SELECTED EXCERPT:
____________

Access is too often shortchanged with staffing: Justify your needs!
Data can prove need for additional FTEs
Recently, patient access leaders at Tufts Medical Center in Boston finally were able to hire a dedicated FTE focusing on denials.
"This person has become a key resource in denials management and identifying processes upfront to prevent the denials," says Alyson Landry, manager of ambulatory operations and training.
Without this approach, claims denials become "downtime" work, and staff members are not fully engaged in this process, says Landry.
Tufts’ patient access leaders were able to justify this additional FTE by demonstrating the volume of denials related to lack of authorization and attaching a dollar amount to it. "In our organization, access has historically been overlooked as far as staffing. We have worked to improve this over the last three years, but we continue to have challenges," says Nicole Marsoobian, manager of patient access.
First, patient access leaders need to appropriately measure staffing to justify it, emphasizes Tanya Powell, patient access director at Ochsner’s Northshore Region Facility and Clinics in Slidell, LA. "For registrars, there is so much prep’ work done, that is not measurable, to get the patient in the door," Powell says.
Initially, Tufts Medical Center’s patient access leaders lacked the ability to track volume of work, productivity, and integrated statistics from various systems and tools. "The issues that arose as a result include a backload of registrations, billing denials, and overworked, disengaged staff," says Marsoobian.
Justifying staffing is increasingly important for patient access in light of continual changes in insurance plans and pre-visit requirements, she says. "We have had many discussions around shifting some of the resources in the billing area to focus on previsit work, in order to prevent the volume of work and denials after the fact," says Marsoobian. "The next step is to figure out how to do this."
Data is the key
Landry says patient access leaders need the following data: Call volumes, new patient volumes, referral and authorization volumes, volume of uninsured and underinsured patients, and additional work stemming from updates received via fax, forms from clinics, and updates from billing.

____________

Please resume the article on patient access staffing above, picking up after its final sentence.

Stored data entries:
____________

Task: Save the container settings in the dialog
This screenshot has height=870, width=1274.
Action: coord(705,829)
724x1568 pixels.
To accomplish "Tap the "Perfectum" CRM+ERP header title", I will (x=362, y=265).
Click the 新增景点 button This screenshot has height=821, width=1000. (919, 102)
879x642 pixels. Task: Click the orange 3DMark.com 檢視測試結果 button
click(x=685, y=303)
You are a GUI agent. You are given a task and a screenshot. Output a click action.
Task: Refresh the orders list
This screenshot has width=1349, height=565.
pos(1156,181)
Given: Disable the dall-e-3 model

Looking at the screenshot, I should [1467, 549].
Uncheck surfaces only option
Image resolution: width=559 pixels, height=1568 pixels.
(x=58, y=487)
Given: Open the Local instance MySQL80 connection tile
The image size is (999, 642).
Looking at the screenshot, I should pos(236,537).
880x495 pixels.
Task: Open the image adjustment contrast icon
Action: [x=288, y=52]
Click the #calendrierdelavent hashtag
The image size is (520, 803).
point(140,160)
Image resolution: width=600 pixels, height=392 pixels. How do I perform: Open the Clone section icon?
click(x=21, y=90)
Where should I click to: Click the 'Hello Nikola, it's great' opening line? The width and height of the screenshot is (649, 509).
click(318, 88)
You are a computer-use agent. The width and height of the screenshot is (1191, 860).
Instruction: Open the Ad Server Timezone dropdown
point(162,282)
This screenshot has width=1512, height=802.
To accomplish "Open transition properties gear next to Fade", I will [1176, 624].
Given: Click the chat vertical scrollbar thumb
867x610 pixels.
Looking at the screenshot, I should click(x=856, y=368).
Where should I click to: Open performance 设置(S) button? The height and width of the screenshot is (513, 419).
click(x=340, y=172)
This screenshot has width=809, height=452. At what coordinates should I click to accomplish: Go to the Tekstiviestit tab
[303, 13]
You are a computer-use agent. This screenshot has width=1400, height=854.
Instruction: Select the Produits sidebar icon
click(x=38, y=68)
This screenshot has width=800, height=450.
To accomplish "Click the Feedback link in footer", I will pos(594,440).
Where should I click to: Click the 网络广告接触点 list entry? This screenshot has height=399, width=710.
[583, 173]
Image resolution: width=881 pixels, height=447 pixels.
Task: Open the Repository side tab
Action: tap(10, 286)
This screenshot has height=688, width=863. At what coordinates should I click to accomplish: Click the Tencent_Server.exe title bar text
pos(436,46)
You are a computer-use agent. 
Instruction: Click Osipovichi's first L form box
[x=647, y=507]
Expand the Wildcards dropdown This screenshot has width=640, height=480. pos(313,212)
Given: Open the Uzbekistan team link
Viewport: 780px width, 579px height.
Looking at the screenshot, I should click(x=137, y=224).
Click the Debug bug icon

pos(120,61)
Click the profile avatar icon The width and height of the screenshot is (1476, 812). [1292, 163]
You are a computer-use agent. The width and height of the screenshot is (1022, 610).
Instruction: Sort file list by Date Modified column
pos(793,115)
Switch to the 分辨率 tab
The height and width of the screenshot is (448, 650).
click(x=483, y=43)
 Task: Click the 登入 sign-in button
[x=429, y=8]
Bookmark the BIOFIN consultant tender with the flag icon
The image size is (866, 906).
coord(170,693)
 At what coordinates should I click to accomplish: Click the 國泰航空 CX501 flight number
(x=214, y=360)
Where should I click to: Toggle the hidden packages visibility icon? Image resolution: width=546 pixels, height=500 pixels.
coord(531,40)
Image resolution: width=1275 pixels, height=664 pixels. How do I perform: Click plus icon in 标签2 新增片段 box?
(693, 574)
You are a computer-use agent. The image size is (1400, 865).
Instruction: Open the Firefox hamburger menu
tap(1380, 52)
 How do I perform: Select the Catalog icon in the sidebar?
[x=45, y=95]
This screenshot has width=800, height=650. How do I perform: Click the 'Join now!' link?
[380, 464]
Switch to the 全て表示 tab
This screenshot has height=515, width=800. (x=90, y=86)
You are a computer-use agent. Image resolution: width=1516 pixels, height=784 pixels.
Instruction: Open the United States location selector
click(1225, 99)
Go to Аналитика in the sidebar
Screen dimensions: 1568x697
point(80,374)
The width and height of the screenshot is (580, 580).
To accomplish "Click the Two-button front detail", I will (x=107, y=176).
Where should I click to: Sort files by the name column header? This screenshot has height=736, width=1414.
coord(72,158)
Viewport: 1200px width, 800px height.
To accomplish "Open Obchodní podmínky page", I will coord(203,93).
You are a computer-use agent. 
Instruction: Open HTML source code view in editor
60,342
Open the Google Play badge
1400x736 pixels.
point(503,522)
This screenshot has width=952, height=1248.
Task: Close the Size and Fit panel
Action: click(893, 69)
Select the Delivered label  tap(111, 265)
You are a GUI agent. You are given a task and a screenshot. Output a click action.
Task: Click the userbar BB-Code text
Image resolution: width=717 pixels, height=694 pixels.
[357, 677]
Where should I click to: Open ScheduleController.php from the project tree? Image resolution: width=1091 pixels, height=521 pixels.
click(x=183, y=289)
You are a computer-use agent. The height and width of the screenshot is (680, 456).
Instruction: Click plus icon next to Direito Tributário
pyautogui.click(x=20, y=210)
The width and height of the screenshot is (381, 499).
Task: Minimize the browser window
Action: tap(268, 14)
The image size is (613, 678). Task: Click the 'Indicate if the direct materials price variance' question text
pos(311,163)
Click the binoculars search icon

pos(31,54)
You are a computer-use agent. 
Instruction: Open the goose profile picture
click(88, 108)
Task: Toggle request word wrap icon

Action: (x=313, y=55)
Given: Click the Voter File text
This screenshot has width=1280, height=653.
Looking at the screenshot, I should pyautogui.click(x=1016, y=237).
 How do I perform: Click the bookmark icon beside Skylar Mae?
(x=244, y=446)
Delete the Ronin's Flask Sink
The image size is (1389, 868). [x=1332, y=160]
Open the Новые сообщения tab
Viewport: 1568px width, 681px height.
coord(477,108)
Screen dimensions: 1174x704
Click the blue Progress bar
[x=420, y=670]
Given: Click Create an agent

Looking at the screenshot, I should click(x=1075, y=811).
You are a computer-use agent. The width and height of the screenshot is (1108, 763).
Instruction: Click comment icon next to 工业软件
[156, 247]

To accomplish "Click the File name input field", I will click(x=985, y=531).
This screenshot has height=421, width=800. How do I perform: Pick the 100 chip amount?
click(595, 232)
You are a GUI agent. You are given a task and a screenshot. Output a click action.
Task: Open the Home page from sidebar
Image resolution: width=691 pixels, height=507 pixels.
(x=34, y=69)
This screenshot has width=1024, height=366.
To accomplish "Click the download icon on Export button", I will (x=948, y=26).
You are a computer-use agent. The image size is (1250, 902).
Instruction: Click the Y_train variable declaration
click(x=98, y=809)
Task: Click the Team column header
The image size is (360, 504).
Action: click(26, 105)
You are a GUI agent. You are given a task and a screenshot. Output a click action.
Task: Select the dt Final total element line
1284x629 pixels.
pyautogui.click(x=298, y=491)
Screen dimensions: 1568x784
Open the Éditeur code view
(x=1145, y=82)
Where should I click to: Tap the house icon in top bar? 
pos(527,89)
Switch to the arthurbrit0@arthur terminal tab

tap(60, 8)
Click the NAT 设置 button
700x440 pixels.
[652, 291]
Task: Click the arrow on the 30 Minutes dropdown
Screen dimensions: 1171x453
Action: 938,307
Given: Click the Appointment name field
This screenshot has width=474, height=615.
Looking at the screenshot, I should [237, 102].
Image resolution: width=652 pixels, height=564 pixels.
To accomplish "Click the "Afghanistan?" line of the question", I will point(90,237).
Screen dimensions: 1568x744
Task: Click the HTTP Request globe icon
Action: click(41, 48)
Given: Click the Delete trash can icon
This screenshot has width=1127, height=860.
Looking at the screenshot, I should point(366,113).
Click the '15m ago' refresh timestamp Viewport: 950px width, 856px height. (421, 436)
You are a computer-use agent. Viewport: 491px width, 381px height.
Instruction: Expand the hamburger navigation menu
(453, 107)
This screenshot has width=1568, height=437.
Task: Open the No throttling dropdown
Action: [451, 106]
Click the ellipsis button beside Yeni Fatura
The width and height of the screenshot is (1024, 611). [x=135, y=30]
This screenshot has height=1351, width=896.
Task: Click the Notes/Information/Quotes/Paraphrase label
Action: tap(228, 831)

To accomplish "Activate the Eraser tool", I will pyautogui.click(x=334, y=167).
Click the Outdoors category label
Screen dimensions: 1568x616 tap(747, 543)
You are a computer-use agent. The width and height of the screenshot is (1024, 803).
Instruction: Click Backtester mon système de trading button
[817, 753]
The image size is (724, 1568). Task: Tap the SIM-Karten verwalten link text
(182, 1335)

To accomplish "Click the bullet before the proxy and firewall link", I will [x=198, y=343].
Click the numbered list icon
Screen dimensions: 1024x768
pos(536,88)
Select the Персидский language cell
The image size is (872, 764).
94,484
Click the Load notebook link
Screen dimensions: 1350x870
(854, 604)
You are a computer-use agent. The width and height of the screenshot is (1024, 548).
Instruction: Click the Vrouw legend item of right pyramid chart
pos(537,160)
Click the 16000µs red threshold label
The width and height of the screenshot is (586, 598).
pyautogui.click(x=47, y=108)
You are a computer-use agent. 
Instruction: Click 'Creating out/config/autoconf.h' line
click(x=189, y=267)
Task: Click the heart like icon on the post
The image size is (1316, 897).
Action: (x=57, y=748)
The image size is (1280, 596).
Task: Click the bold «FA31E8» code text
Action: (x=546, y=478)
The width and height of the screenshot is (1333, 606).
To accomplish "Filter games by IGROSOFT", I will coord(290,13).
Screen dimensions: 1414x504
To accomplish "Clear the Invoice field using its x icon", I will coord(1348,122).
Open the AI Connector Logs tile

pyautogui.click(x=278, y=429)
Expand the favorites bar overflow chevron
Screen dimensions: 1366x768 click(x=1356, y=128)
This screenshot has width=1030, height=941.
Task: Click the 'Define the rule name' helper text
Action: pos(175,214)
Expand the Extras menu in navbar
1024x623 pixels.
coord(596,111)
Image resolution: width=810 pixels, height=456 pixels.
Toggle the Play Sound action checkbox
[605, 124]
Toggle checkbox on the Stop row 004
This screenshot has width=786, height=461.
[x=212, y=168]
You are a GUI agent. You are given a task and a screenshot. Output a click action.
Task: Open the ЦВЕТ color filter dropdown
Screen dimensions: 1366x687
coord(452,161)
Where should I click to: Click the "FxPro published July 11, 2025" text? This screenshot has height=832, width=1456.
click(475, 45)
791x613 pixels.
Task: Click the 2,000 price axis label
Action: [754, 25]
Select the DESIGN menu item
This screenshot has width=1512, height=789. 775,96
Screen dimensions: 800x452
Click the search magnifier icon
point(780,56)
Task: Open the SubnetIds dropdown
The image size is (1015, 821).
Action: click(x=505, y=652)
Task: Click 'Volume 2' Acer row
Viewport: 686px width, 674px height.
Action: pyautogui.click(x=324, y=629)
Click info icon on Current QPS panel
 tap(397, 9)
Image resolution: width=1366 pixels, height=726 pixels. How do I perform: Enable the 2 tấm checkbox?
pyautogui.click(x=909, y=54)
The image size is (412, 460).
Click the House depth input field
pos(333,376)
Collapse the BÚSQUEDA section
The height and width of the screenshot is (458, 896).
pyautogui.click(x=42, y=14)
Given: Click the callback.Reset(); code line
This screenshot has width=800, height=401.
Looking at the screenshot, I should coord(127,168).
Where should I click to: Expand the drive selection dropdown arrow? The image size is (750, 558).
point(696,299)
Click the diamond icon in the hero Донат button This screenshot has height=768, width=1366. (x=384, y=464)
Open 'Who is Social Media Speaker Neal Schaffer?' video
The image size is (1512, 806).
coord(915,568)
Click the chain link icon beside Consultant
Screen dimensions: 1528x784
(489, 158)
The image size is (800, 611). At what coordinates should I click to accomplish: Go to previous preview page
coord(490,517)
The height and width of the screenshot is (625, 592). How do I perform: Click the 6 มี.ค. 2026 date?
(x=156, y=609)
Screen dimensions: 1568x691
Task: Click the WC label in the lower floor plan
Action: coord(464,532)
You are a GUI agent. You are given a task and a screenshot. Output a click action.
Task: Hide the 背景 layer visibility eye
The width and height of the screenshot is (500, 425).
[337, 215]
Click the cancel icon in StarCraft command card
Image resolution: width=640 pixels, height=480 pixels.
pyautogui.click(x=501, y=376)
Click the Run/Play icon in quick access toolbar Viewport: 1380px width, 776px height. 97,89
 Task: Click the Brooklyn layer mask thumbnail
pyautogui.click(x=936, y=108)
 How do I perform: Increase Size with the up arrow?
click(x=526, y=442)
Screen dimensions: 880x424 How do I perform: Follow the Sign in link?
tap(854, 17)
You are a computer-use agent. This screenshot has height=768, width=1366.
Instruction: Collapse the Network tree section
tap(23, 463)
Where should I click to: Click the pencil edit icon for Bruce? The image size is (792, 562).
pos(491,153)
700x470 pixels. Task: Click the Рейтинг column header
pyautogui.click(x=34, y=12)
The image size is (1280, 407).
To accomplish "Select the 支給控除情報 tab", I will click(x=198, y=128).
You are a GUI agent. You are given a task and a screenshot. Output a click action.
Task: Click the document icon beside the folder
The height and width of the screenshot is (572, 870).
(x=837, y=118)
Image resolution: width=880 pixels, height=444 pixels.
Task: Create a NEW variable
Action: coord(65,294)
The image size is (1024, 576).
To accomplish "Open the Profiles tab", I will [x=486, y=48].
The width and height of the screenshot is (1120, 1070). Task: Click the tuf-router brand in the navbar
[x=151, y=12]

____________

TASK RESULT:
According to Landry, closely tracking these numbers is the key to justifying additional FTEs. (See related story, p. 135, on technology to help patient access prepare for a surge in volume.)
"We have certainly put in place various tools to assist in understanding productivity," says Landry. "However, what we struggle with most is the manual processes that are still in place. These do not allow us to track the additional work efforts of our staff." These manual processes include emails, backline calls, and faxed updates.
Landry and other patient access managers do "intense manual audits," which entail spending full eight-hour days with the staff. "We assess everything that is coming to them," she says. "We actually spend time performing the access function to fully understand the issues."
- For more information on justifying staffing levels in patient access, contact:
- Alyson Landry, Manager, Ambulatory Operations & Training, Tufts Medical Center, Boston. Phone: (617) 636-7627. Fax: (617) 636-9895. Email: email@example.com.
- Nicole Marsoobian, Manager, Patient Access, Tufts Medical Center, Boston. Phone: (617) 636-2271. Fax: (617) 636-8803. Email: firstname.lastname@example.org.
- Tanya Powell, Patient Access Director, Northshore Region Facility and Clinics, Ochsner, Slidell, LA. Phone: (985) 646-5132. Fax: (985) 646-5426. Email: tpowell@ ochsner.org.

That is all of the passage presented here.